▶ _Dataset records_
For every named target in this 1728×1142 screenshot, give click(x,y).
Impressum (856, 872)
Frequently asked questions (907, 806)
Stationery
==
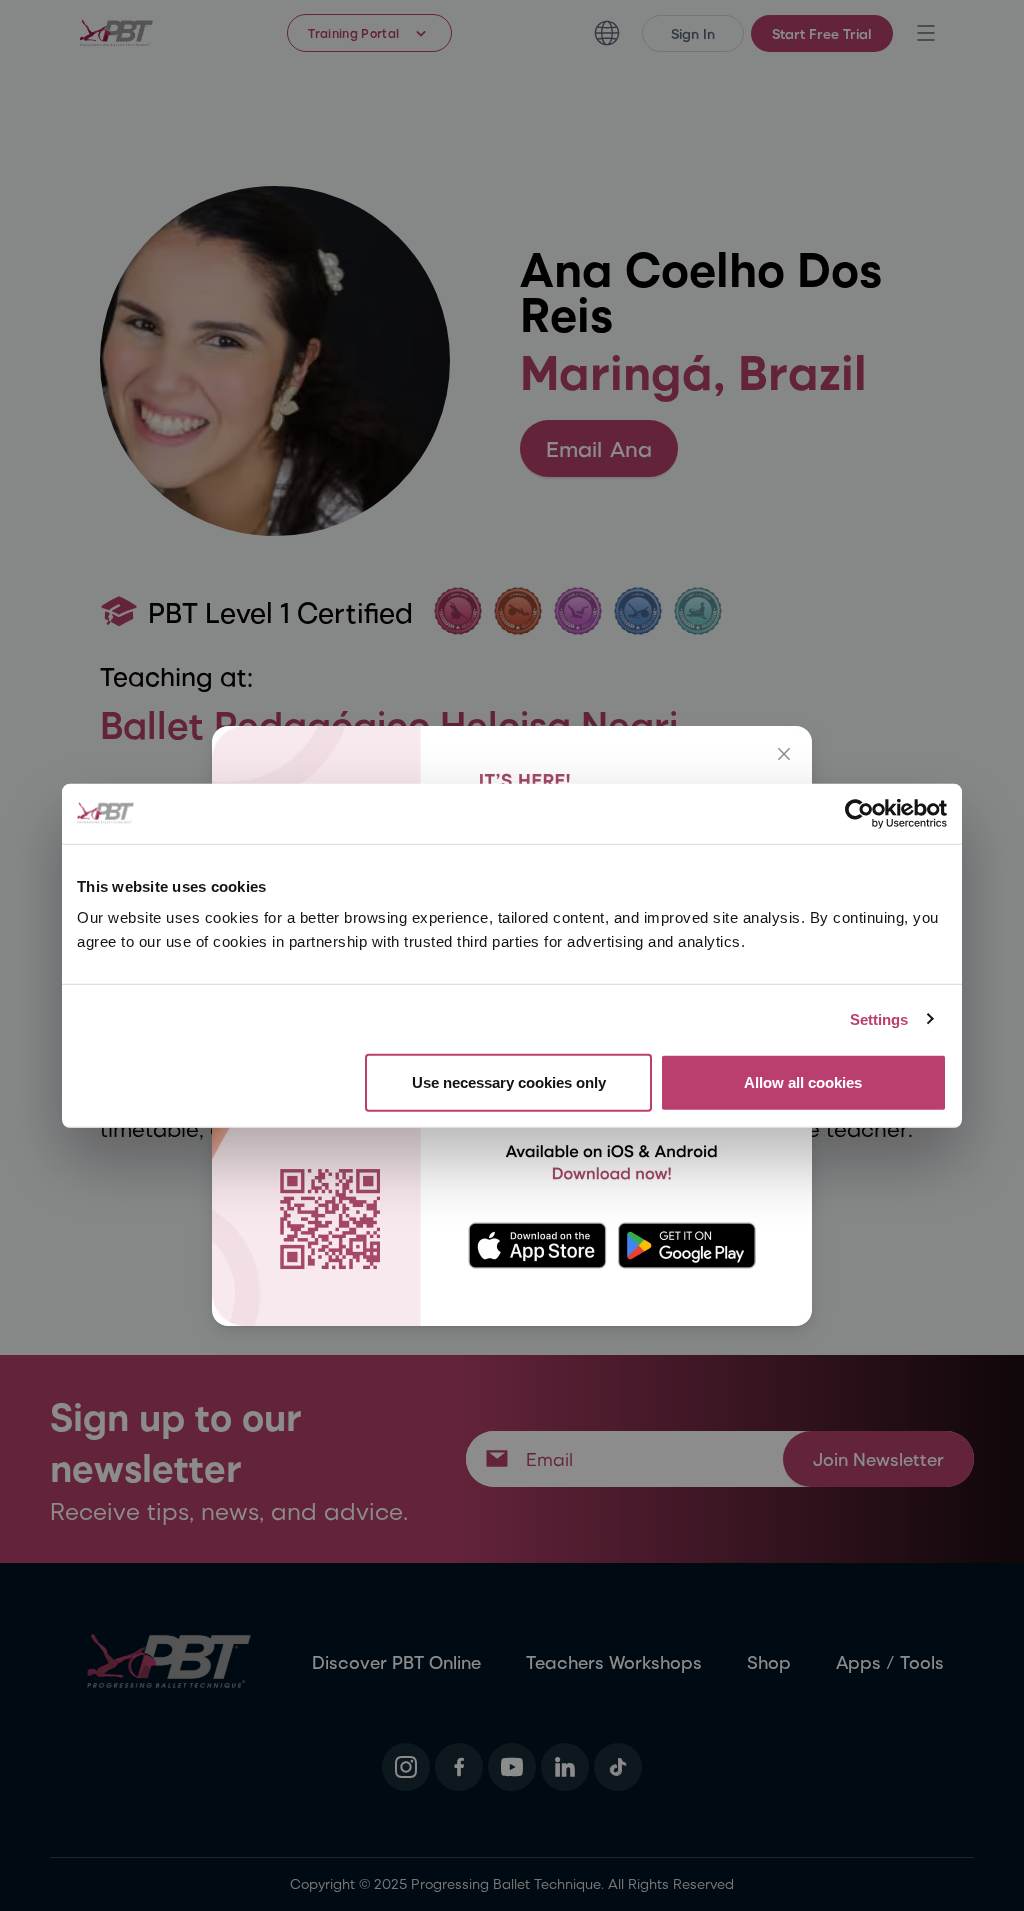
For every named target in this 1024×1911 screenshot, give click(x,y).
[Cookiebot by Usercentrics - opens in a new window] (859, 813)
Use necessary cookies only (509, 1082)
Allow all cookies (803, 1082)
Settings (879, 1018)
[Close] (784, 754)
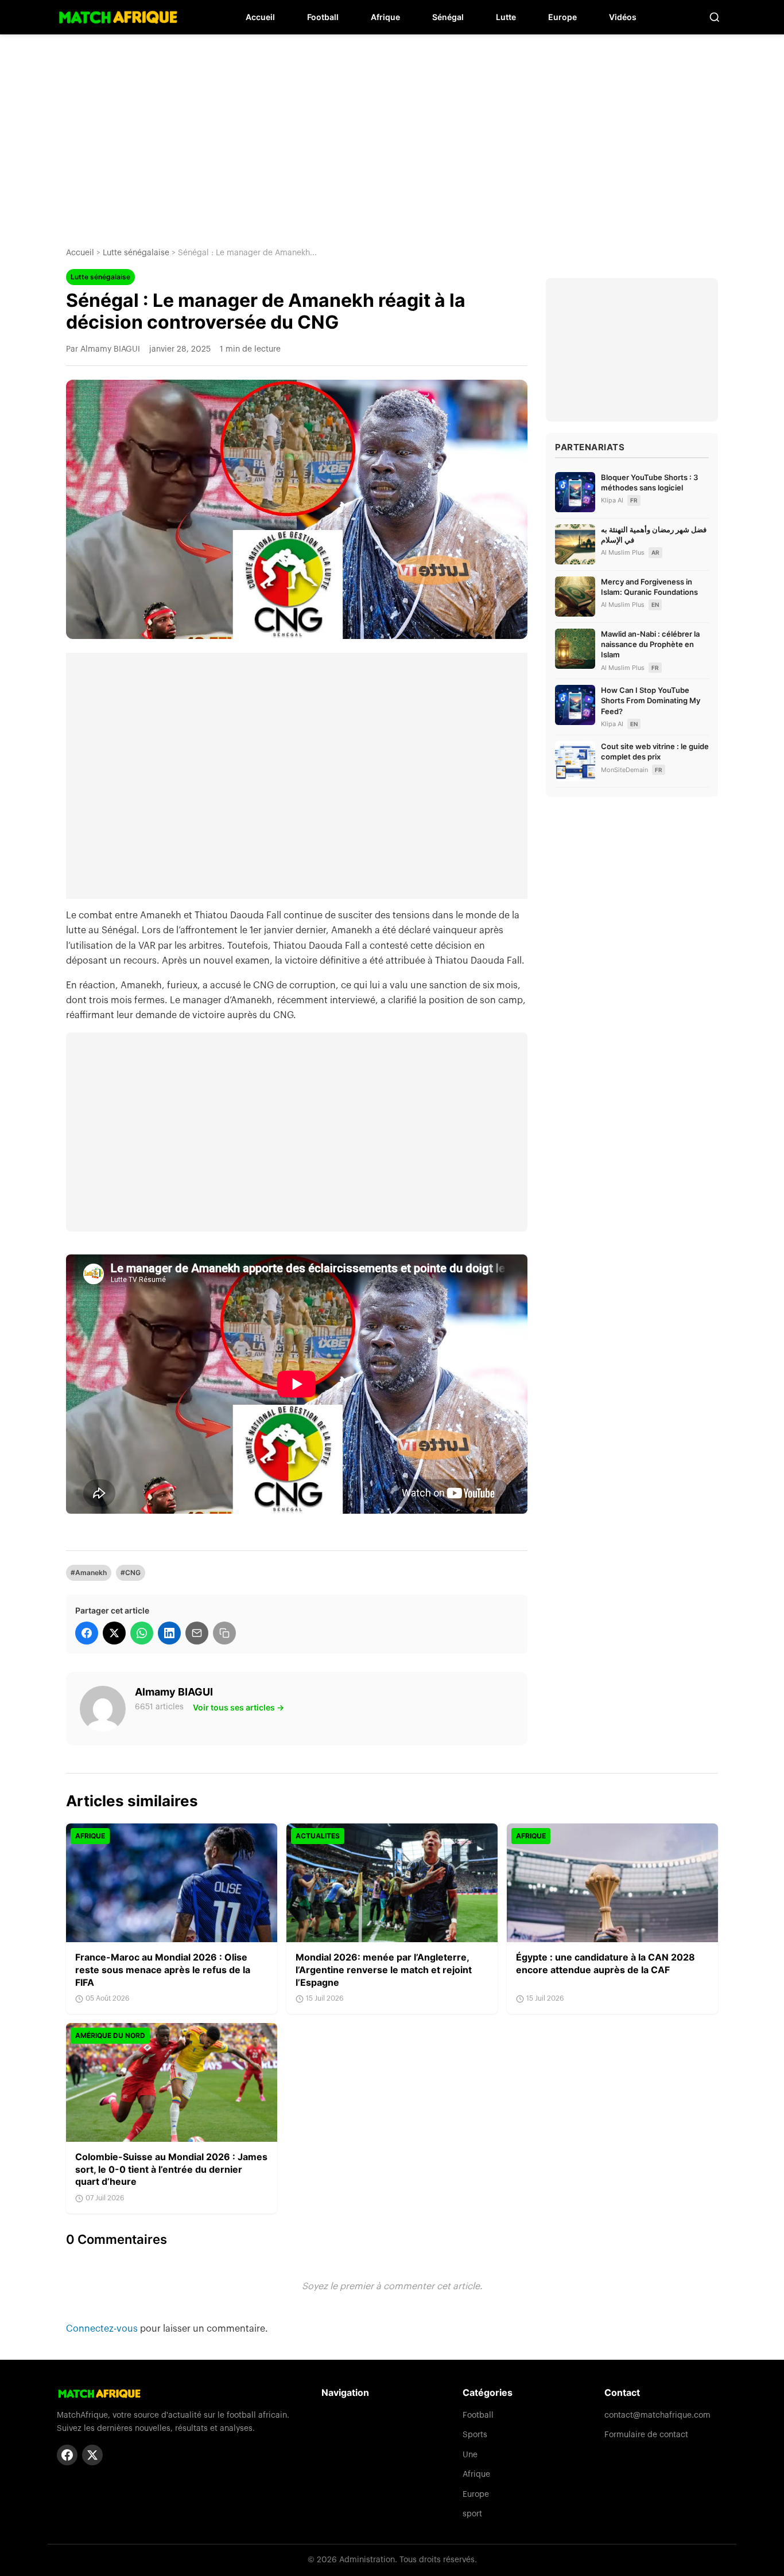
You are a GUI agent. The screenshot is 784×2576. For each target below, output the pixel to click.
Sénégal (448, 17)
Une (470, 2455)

▶ _What to work on_
Please go through the data above and copy each line containing the word "this".

▶ _Your solution_
For every named target in this 1728×1142 screenshot, give click(x,y).
For every named target in this 1024×1911 screenshot, give click(x,y).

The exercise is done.